Tuesday, October 11, 2011

Chapter 1.2: Process Defined

Before we can talk much more about process, it is necessary to establish a common definition of what the word process means.  Here Process is a flow of activities that when executed consume resources for the purpose of creating value.  The activities of a process may be executed by people or by tools based on defined procedures.  It is common to refer to people, process, tools as if they were all three legs of the same stool.  Figure 1.3 shows process as the stool and people, procedures, and tools as the legs.

Figure 1.3:  The three resources controlled by process


That many consider process and procedures to be the same belies the conviction that process equates to bureaucracy.  Process is actions not words.

Procedures specify how the people and/or tools are to execute the activities of a process.  Procedures may be documented or undocumented.  An undocumented procedure may only exist in the mind of an employee, but it is just as real as a documented procedure.

That the word process often equated with the word procedure is a symptom of why so many people equate process with bureaucracy.  An organization cannot exist without process.  Any process can be bureaucratic; or it can be efficient and effective.  That choice is left up to the process owner.  There is nothing that inherent about process that stops it from being at one or the other.
Figure 1.4 is a graphical representation of a process with two activities.  In the first activity a person receives a phone call from a customer requesting a service and enters the information obtained during the call into a form on a laptop computer.  When the form is complete a server emails the information contained on the form. 
Figure 1.4:  Process Defined

Process is a flow of activities that when executed consume resources for the purpose of creating value.  Process flow defines priority and schedule; process execution defines work.

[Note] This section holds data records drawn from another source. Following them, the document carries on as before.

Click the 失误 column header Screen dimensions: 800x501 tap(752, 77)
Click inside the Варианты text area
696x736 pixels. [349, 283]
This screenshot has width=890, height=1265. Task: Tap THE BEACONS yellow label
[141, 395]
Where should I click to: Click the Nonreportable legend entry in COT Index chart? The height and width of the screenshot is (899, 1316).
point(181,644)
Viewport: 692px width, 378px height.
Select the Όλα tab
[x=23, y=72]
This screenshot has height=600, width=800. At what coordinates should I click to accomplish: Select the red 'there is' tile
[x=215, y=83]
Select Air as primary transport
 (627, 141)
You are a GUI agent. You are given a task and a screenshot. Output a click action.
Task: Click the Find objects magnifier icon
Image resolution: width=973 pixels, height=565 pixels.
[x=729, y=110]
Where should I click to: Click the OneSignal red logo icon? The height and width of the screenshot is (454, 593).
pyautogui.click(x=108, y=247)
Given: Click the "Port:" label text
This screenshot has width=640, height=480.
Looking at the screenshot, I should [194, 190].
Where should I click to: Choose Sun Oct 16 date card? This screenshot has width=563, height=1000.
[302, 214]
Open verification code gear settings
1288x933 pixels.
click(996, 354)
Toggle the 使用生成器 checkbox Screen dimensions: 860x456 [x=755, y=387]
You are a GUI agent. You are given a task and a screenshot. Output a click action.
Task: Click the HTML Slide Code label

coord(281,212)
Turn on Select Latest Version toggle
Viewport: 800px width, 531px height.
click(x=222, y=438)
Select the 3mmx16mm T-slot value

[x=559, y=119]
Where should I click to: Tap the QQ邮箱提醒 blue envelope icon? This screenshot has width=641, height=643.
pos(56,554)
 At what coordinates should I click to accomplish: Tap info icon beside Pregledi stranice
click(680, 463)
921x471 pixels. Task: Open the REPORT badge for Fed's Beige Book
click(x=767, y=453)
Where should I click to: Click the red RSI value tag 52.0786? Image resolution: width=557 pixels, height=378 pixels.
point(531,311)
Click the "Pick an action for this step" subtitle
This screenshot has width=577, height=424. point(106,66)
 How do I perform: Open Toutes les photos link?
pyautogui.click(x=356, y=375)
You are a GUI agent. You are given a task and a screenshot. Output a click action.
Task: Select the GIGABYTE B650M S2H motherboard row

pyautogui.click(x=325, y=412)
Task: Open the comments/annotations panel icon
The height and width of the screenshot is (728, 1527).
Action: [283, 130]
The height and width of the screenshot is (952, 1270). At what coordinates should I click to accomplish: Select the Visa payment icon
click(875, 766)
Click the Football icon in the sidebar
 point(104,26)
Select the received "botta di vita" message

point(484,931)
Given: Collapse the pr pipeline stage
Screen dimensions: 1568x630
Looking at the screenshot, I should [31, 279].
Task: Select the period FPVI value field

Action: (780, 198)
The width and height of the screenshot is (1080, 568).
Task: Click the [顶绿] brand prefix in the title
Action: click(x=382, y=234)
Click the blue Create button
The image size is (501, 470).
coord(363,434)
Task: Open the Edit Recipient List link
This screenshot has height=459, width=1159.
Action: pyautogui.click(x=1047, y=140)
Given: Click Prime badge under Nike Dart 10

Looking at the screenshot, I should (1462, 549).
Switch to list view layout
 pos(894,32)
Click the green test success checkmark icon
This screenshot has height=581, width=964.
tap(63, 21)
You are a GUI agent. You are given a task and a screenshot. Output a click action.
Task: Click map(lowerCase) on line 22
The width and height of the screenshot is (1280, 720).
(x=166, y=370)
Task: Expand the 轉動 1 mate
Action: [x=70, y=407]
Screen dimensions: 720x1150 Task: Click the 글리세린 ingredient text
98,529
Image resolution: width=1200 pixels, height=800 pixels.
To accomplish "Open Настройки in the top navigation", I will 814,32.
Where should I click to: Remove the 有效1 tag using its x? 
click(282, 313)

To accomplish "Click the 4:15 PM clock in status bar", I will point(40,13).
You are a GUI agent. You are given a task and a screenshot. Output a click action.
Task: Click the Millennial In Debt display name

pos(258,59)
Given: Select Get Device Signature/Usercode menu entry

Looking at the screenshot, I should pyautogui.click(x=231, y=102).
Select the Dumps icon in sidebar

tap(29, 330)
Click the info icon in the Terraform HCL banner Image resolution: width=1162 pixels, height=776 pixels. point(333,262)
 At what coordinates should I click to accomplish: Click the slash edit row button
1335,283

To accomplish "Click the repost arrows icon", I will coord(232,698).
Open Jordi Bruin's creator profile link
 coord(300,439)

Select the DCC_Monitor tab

In activity #2 a person receives the emailed form from activity #1 and enters their decision into a form on a laptop computer. When the form is complete a server stores an electronic copy and prints a paper contract documenting the decision.
This simple process in Figure 1.4 depicts the flow and execution of process activities as they consume resources and create value. There are two components of every process: process flow and process execution. Process flow defines both the order the activities are executed and the transfer of resources to and from each of the activities. Process flow includes the scheduling of activities and the prioritization of available resources to execute those activities. 
 In Figure 1.4, the value created by activity #1 is an email about the customer request. Activity #2 follows activity #1 in the process flow and consumes that email in addition to other resources to create its value. This process represents a serial flow with activity #1 followed by activity #2.
Process execution defines the work of a process.  Process execution sets how resources are consumed and value created by each activity.  In Figure 1.4 people’s time and the use of the phone and laptop are all consumed by activity #1.  An electronic file and a paper document are the value created as a result of executing activity #2.
An activity that consumes resources but creates nothing is a black hole.  An activity where the created value is identical to the resources consumed is a ghost.  Any process activity must consume resources and create value to justify its existence.